DESCRIPTION OF THE TASK: In the listing below, find the line with "Click the cube icon in left sidebar" and the line with "Task: Click the shaking", then return them and every line between them exactly, minus the pictures.

THE DATA:
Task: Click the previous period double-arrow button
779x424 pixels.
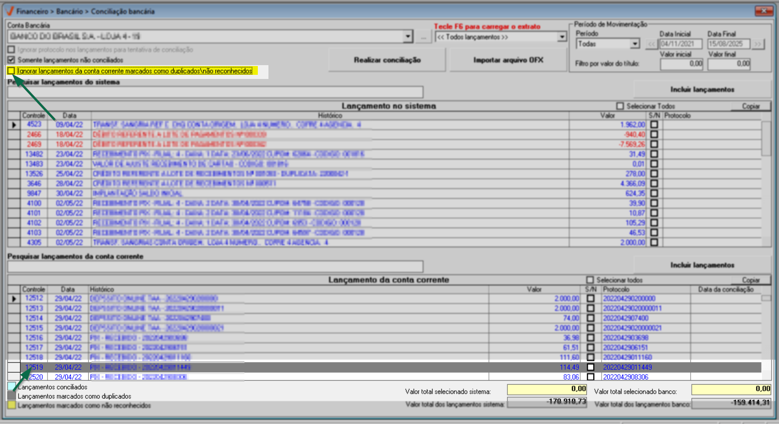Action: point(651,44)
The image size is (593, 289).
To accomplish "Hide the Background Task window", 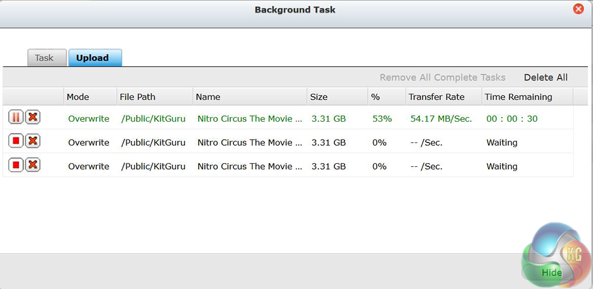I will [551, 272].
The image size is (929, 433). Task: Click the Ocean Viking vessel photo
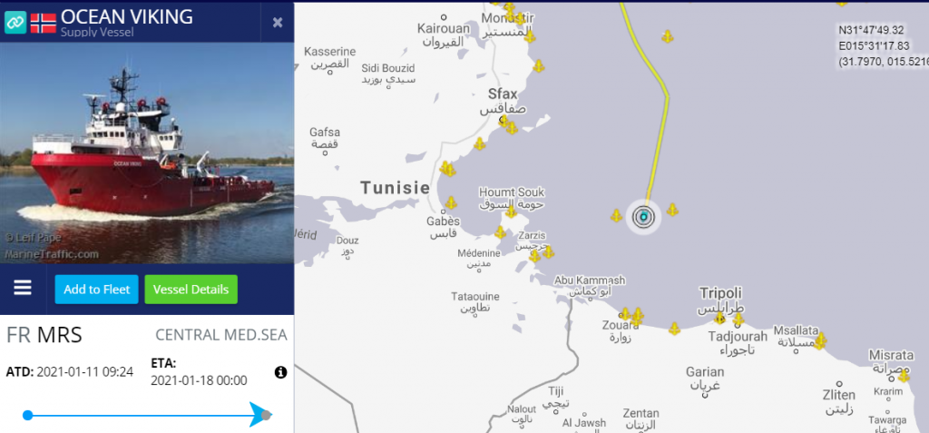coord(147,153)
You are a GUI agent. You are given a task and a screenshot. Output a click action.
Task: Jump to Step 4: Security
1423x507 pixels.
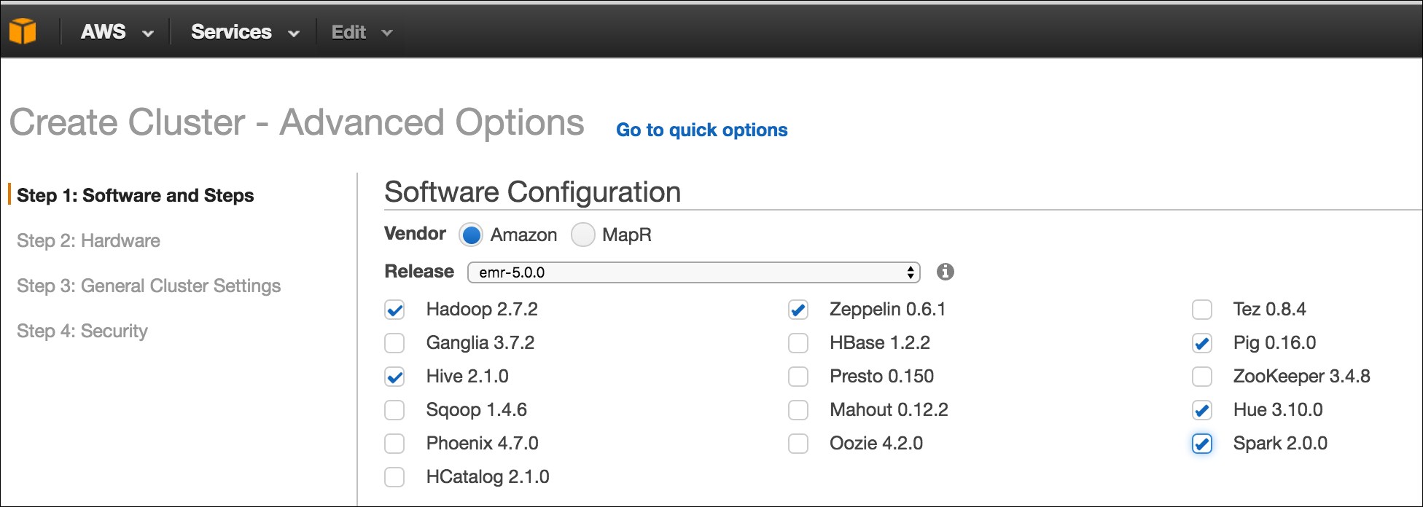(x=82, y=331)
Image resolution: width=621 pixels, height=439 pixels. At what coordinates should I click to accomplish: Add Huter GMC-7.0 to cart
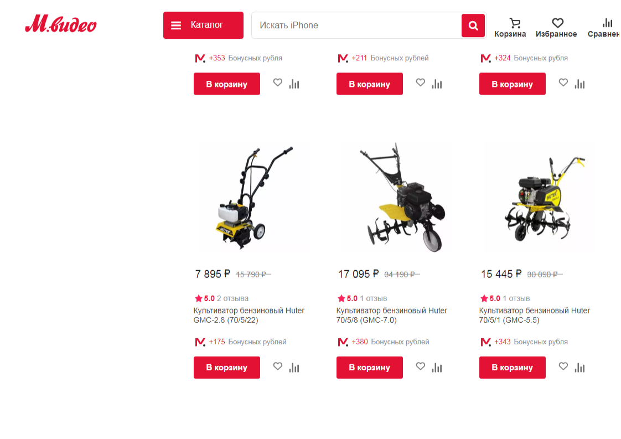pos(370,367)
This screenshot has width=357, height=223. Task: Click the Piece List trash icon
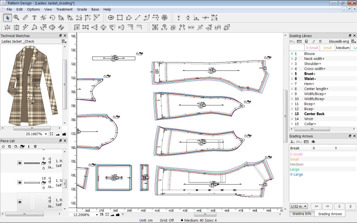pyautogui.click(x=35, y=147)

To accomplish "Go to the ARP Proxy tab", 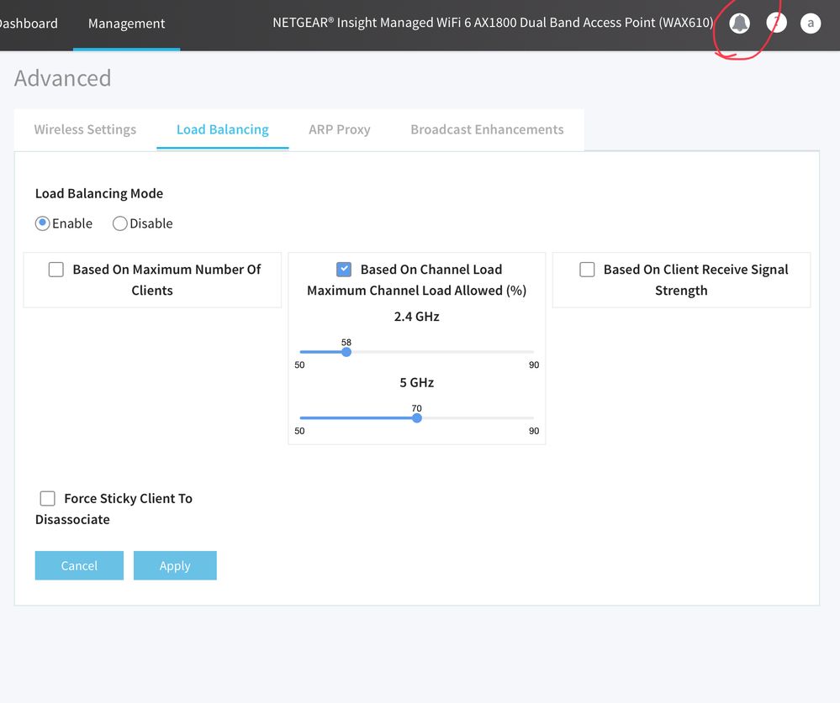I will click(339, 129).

* * *

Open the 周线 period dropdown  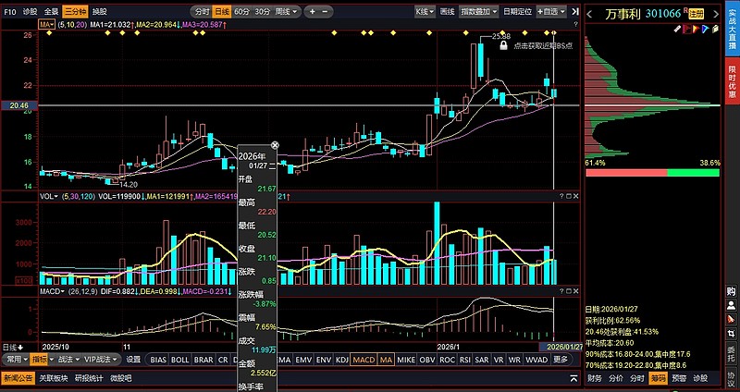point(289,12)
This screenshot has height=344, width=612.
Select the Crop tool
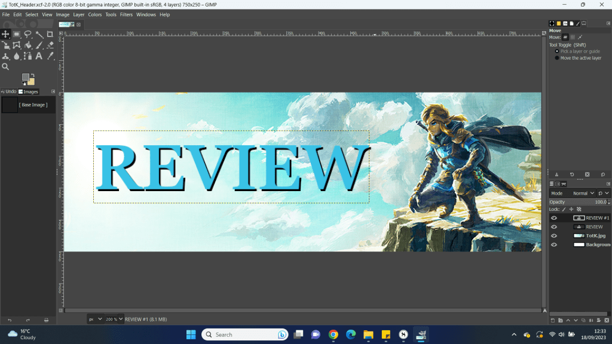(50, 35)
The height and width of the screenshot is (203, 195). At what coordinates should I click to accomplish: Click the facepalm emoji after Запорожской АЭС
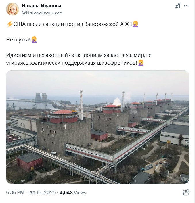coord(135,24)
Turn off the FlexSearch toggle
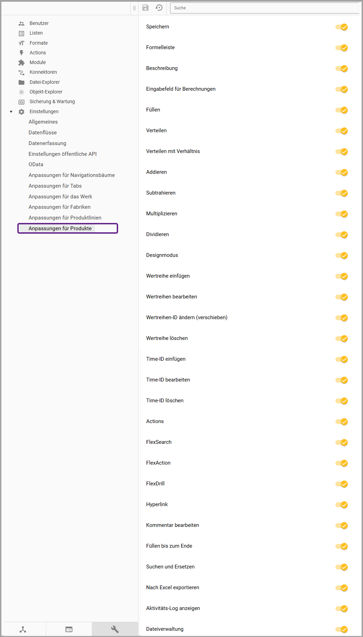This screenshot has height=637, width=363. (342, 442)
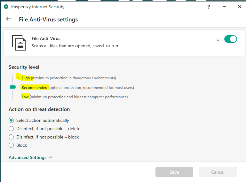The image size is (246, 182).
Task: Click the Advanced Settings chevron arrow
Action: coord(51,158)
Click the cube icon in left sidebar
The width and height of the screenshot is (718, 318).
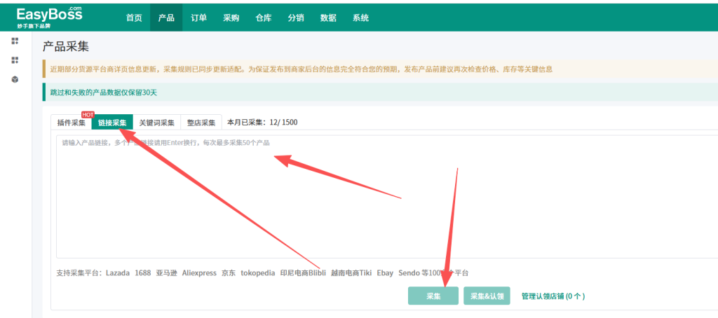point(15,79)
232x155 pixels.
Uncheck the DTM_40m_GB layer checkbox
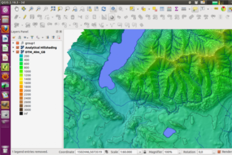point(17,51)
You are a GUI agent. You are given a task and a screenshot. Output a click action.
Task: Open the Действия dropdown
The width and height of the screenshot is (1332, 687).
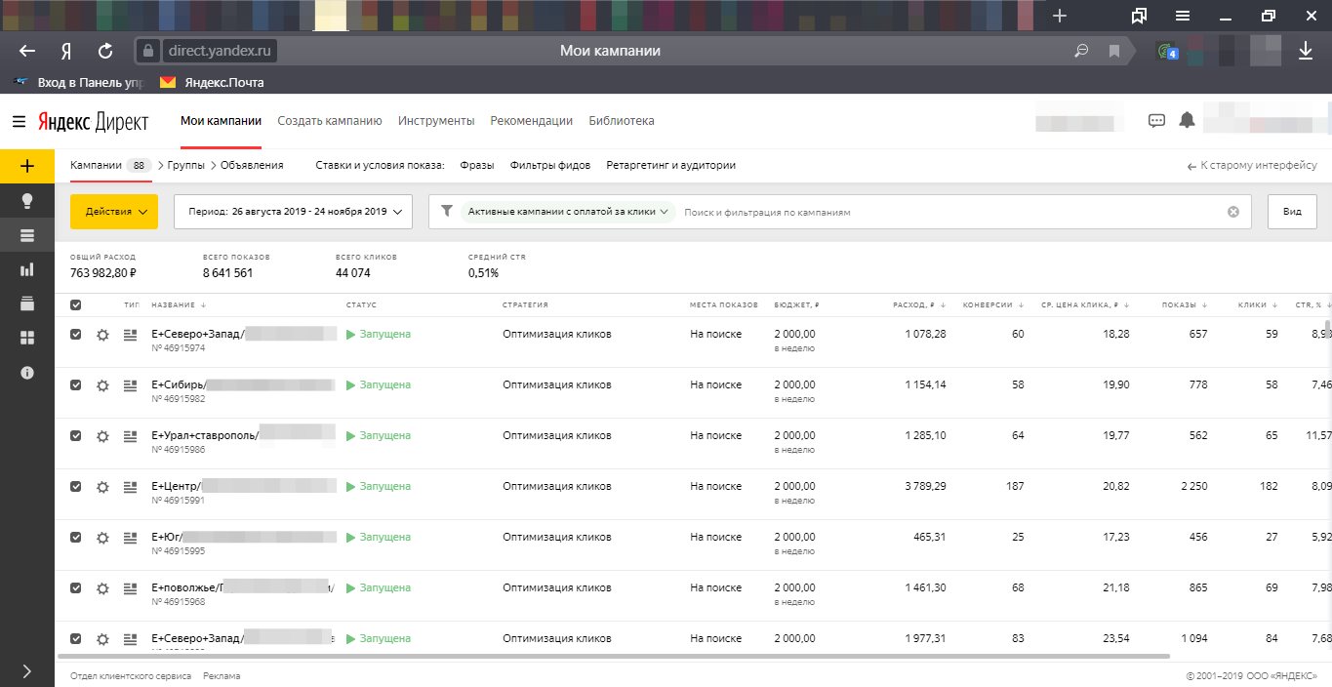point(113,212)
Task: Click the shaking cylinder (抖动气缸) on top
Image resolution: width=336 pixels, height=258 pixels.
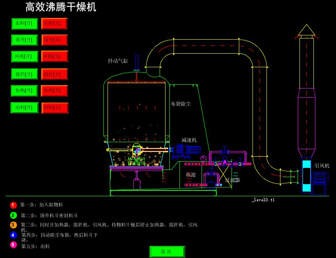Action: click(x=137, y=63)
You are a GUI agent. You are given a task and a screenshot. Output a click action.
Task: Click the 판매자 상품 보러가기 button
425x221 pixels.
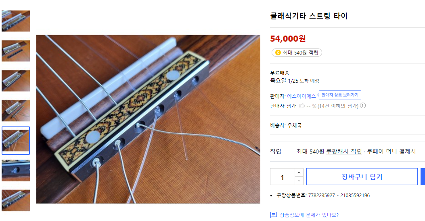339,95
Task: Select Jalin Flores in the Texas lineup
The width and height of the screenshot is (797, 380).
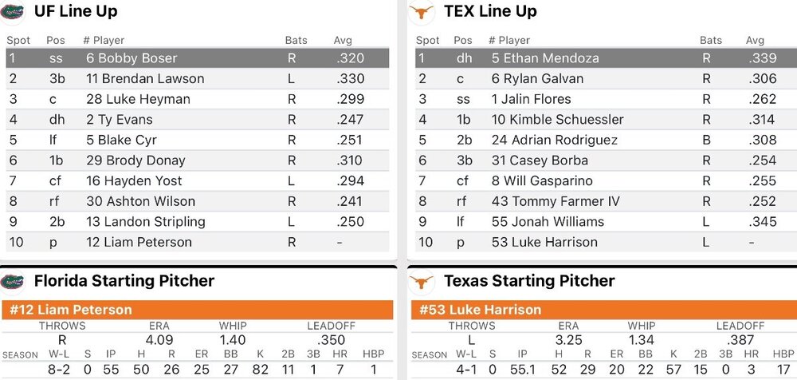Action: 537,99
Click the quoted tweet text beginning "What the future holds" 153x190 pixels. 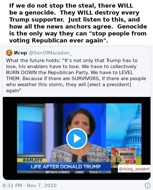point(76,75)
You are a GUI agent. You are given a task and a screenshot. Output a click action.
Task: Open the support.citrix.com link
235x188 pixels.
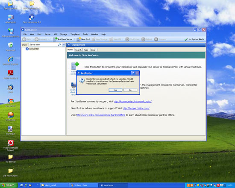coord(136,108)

--

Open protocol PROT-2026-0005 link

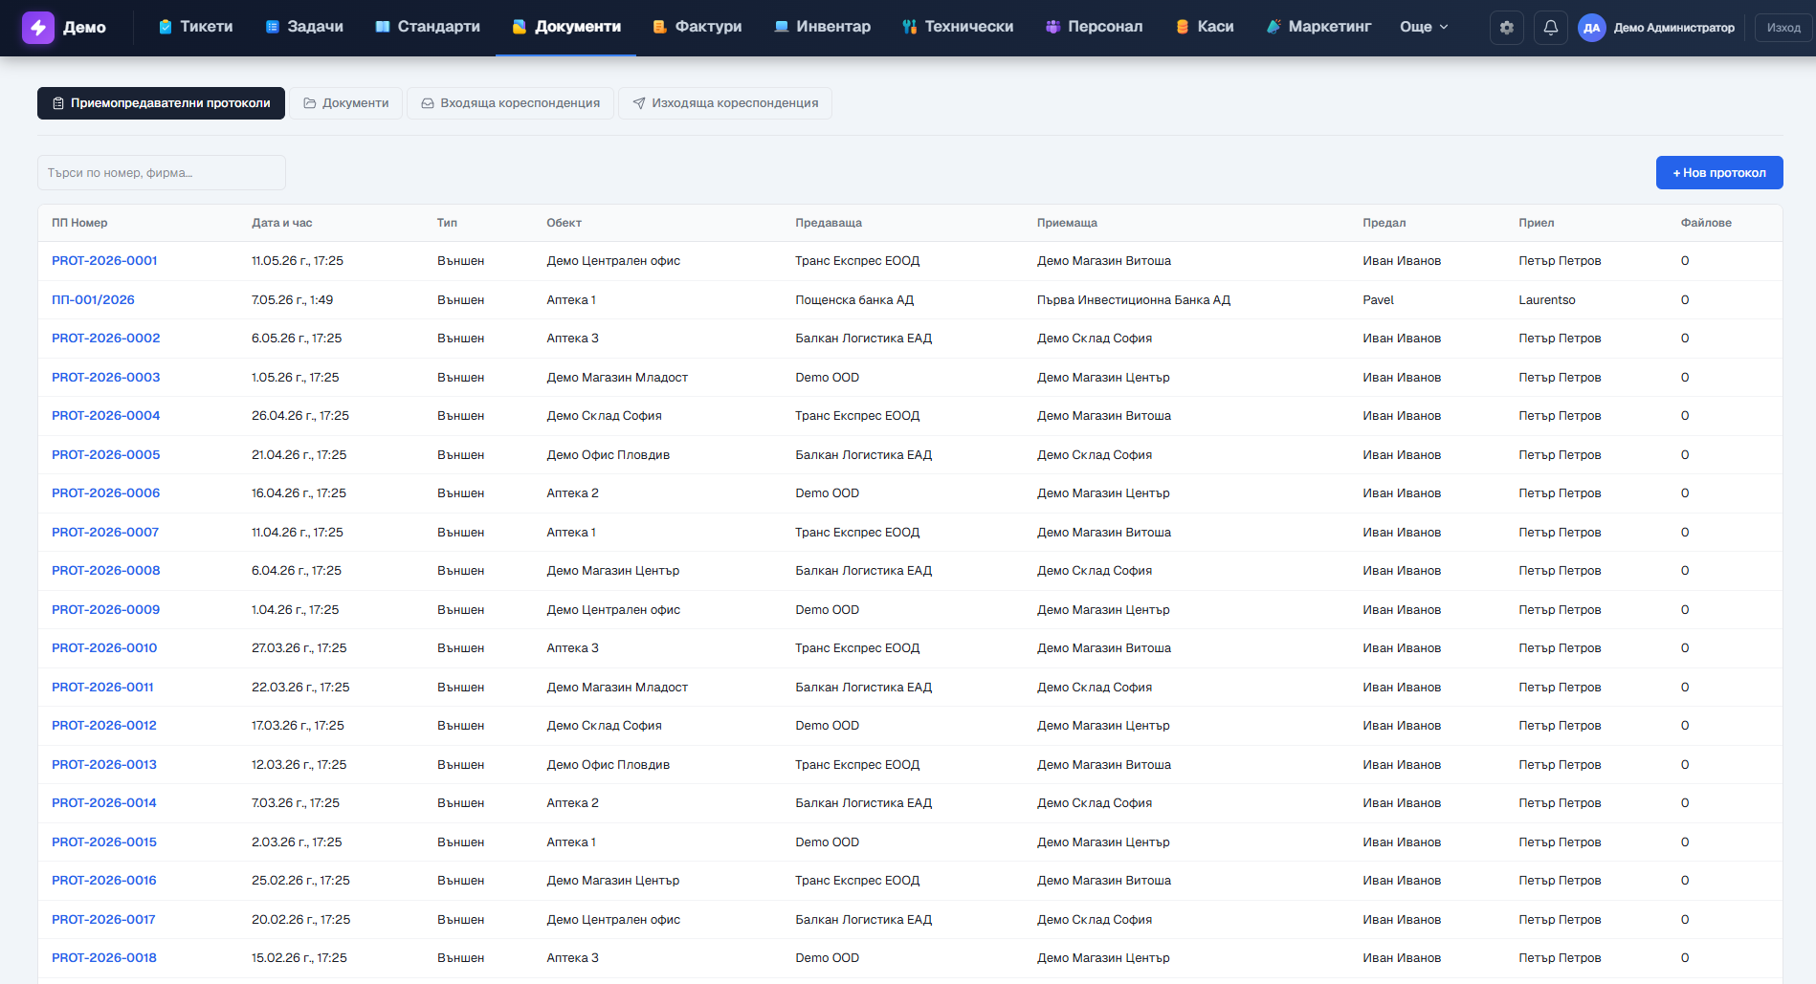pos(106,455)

ANSWER SECTION:
Click the cube icon in left sidebar
The width and height of the screenshot is (718, 318).
point(15,79)
232x155 pixels.
Uncheck the DTM_40m_GB layer checkbox
point(17,51)
You are a GUI agent. You are given a task and a screenshot. Output a click action.
Task: Open the Действия dropdown
The width and height of the screenshot is (1332, 687).
point(113,212)
Task: Click the shaking cylinder (抖动气缸) on top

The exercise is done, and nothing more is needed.